"Then we must give up the idea of having pork while we are among the mountains."
"Now, are you going to keep me here all day, Dias?" Maria called suddenly. "It seems to me that you have forgotten me altogether."
Harry and Bertie could not help laughing.
Dias had, on returning to the mules, taken his wife and seated her on a branch six feet from the ground, in order that, should the peccaries attack them, he might be ready at once to snatch up his rifle and join in the fight without having first to think of the safety of his wife. He now lifted her down.
The action did even more than what Dias had said to convince Harry of the seriousness of the danger to which they had been exposed, for as a rule Donna Maria had scoffed at any offers of aid, even in the most difficult places, and with her light springy step had taxed the power of the others to keep up with her. These offers had not come from Dias, who showed his confidence in his wife's powers by paying no attention whatever, and a grim smile had often played on his lips when Harry or his brother had offered her a hand. That his first thought had been of her now showed that he considered the crisis a serious one.
"I thought Dias had gone mad," she said, as she regained her feet. "I could not think what was the matter when he began to shout and ran towards you. I saw nothing but a little pig. Then, when he came slowly back with you and suddenly seized me and jerked me up on to that bough, I felt quite sure of it, especially when he told me to hold my tongue and not say a word. Was it that little pig? I saw lots more of them afterwards."

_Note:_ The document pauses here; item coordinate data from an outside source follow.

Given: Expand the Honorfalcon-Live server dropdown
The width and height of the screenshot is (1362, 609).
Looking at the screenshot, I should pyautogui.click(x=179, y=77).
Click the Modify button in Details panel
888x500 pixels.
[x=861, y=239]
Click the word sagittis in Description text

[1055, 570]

"Yes; and if they had taken it into their heads to come this way you would have seen a good deal more of them than would be pleasant," Dias said. "With our rifles we could have faced four lions or tigers with a better hope of success than those little pigs you saw. They were peccaries, a sort of wild pig, and the most savage little beasts in the forest. They would have chased us all up into the trees and killed all the mules."
"Who would have thought it!" she said. "Why, when I was a girl I have often gone in among a herd of little pigs quite as big as those things, and never felt the least afraid of them. I must have been braver than I thought I was."
"You are a good deal sillier than you think you are, Maria," Dias said shortly. "There is as much difference between our pig and a peccary as there is between a quiet Indian cultivator on the Sierra and one of those savage Indians of the woods."
"I suppose I can light a fire now, Dias. There is no fear of those creatures coming back again, is there?"